Lone Mountain Wagyu generously provided the brisket to create this post.


  1. Loving some of the science-y tidbits in this post! I’ve never cured meat myself, but I’m a huge sucker for it…so I may just have to try it now! xo

  2. We never tried curing meat at home. I always thought it might be a complicated process but now I learned that most of the time is passive anyway. Thanks for four your insights! I will give it a try tomorrow!

  3. Carmelo says:

    This looks great! I need to make this at home soon.

  4. Annie says:

    Wow, this looks really good and easy to make. Will definitely try sometime!

  5. Kevin says:

    This a very straightforward cure, much less complicated than some I have seen. Any thoughts on sous vide vs braise – time and temperature?

  6. sweedld says:

    Your Lone Mountain Wagyu brisket brought me here. Lone Mountain beef is the best taste and texture for US domestic Wagyu.

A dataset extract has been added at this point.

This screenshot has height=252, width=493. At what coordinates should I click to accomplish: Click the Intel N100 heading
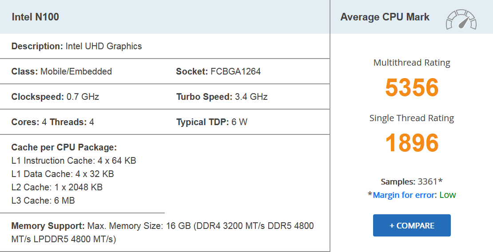[x=35, y=17]
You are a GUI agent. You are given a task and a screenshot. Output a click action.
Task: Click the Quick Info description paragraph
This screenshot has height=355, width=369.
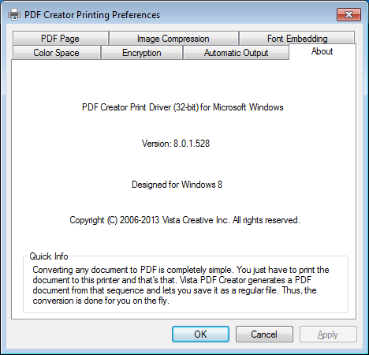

    Some things to think about. Sodium nitrite gives your brisket a nice pink color and changes the flavor a bit but is not needed for safety if curing with salt brine in the fridge for a week. Too cold, too salty and too short a time for slow growing botulism to grow. ina week’s cure time. Also ALWAYS add the pink salt AFTER your brine has cooled. But it seems you used a no boil brine method. Boiling the sugar and salt with the water kills the bugs but will break down the nitrite. Sodium nitrite is the special stuff for a fast active cure (nitrate is the slow cure and requires fermentation or other special techniques to use safely) but can break down when exposed to hot or boiling water. I have been told to boil the water first, add salt a sugar to dissolve and then add the pink salt and spices as the water has cooled off. If the spices are whole (mustard seeds, bay leaves and allspice all whole) then you can add them to the water while it is still hot. The mustard seed will lose pungency when exposed to hot water and the spices can also become less potent when boiled. Nitrite consumption is positively linked to an increase in stomach and esophageal cancers. So homemade corned beef can be safer than the stuff you buy if you leave out the nitrite or go with a low level just for a pink colored corned beef brisket but still much less than needed for long cured commercial corned beef. Commercial cures require it for making a Botulism free food that can be stored for months without going bad but the bad bugs grow so slowly in your fridge that 1 week is more than in the safety window.

    from HomePreservingBible.com:

    Because corned beef is cooked after curing, sodium nitrite is not needed to control botulism. However, it does impart the characteristic pink color and flavor. If a pink color is all that is desired, as a little as 40 parts per millions (ppm) or 1 level teaspoon (0.20 ounce) per quart of water achieves the desired result. For preservative effective, more curing salt can be used, up to 200 ppm (one ounce or 5 level teaspoons per quart of water), the maximum amount recommended by the USDA for safe consumption. Sodium nitrite is toxic in large amounts; under no circumstances should you use more than 1 ounce of curing salt #1 per quart of water when making a brining solution.